## EXCERPTED PASSAGE
It was all completely annihilated.

After that, between the loss of reserve currency status, loss of Empire and World War II, the culture turned into an economic wasteland with predictable effects on its food.

It took another 60 years to recover.

So the CC is going to argue quite forcefully that people who deride British food are looking at it through myopic eyes. Was it awful for about a century? Emphatically yes, but that's for non-reproducible reasons in what is but a twinkling of an eye in world history which happens to be the same as food history.

So you are going to have to dial back the clock and not just look at a modern-day recipe but what exactly were its antecedents. Once you do, you see the same "fresh herbs" and "fresh ingredients" and "attention to detail" that you see in other places.

What would classical English spicing be? Any herbs that grow in a colder climate. Just remember than the British Isles are nowhere near as cold as Scandinavia because of the warm North Atlantic Drift.

English thyme, parsley, bay leaves, rosemary, rue and mint (which is basically a weed and will grow anywhere). The entire cornucopia of spices imported from India since Roman times (pepper, cinnamon, cloves, etc.) and also from the West Indies (nutmeg, etc.)

The sauces are a little complex and heavy for modern palates but then the same goes for Classical French Cuisine which has fallen out of favor as well. All that can be easily addressed. You can lighten the sauce to make it more amenable to a contemporary audience. It's not even hard.

What's presented below is a classic fish pie.

Note the extensive use of fresh herbs. Note the careful three-part technique upfront before the final baking where each step neatly turns into the next one so that not even the slightest iota of flavor or ingredients are wasted.

How does it work?

In the old days, you would have sourced whole fish, whole prawns, etc. Our modern fillets and cleaned fish waste most of the parts that are used to extract even more flavor into the whole. This is our loss both economic and culinary.

First you use all the "remnants" of the fish (heads, shells, etc.) to make a fish broth (step 1). Then the fillets and the shellfish are poached with milk and fresh herbs (step 2). The fish is separated and the milk is strained and reserved and made into a classic béchamel (step 3) with vegetables and the fish broth and more fresh herbs are added into which the flaked fish will be folded in. Optionally, cheese might be added. (If it is, it's with a light hand. It would be a traditional cheddar which has nothing like the aggressive flavor of a modern-day cheddar. It's very mellow and has insane umami particularly when combined with the fish broth.)

The vegetables would've been "seasonal". People back then were just as bored eating the same-ol'-same-ol' as they might be today. Leeks, carrots, cauliflower, peas, asparagus, spinach, sorrel.

Separately, you make mashed potatoes. The dish is layered with the fish below the potatoes and baked till you get a British gratin. The killer step which so few people bother to do these days is that the mashed potatoes on top must be carefully raked like a Japanese Zen-Garden with the tines of a fork so that when they bake, you get not only a gorgeous presentation but crispy-brown bits thanks to the Maillard Reaction.

In the old days, the béchamel and the mashed potatoes would have had cream in them. It would also have have been presented in a pastry crust for formal presentations. All of this can be "lightened up".

This is technique at the highest level!

## INFORMATION PROVIDED
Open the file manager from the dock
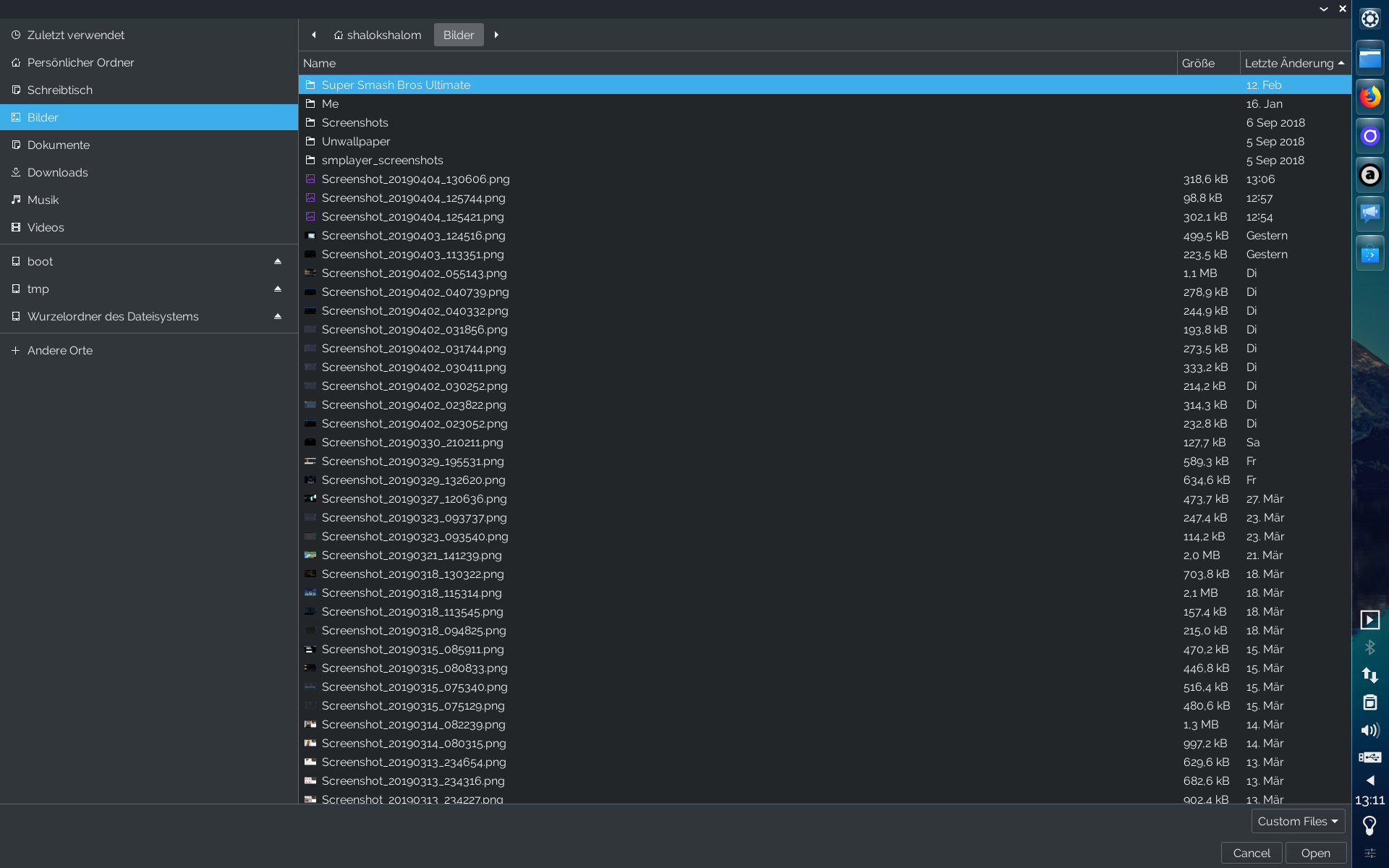 coord(1369,57)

## WRITTEN TASK
Reproduce the section of the British food passage that starts at "What would classical" and ends at "Indies (nutmeg, etc.)", with every word and punctuation mark unchanged.

## RESULT FOR THIS EXERCISE
What would classical English spicing be? Any herbs that grow in a colder climate. Just remember than the British Isles are nowhere near as cold as Scandinavia because of the warm North Atlantic Drift.

English thyme, parsley, bay leaves, rosemary, rue and mint (which is basically a weed and will grow anywhere). The entire cornucopia of spices imported from India since Roman times (pepper, cinnamon, cloves, etc.) and also from the West Indies (nutmeg, etc.)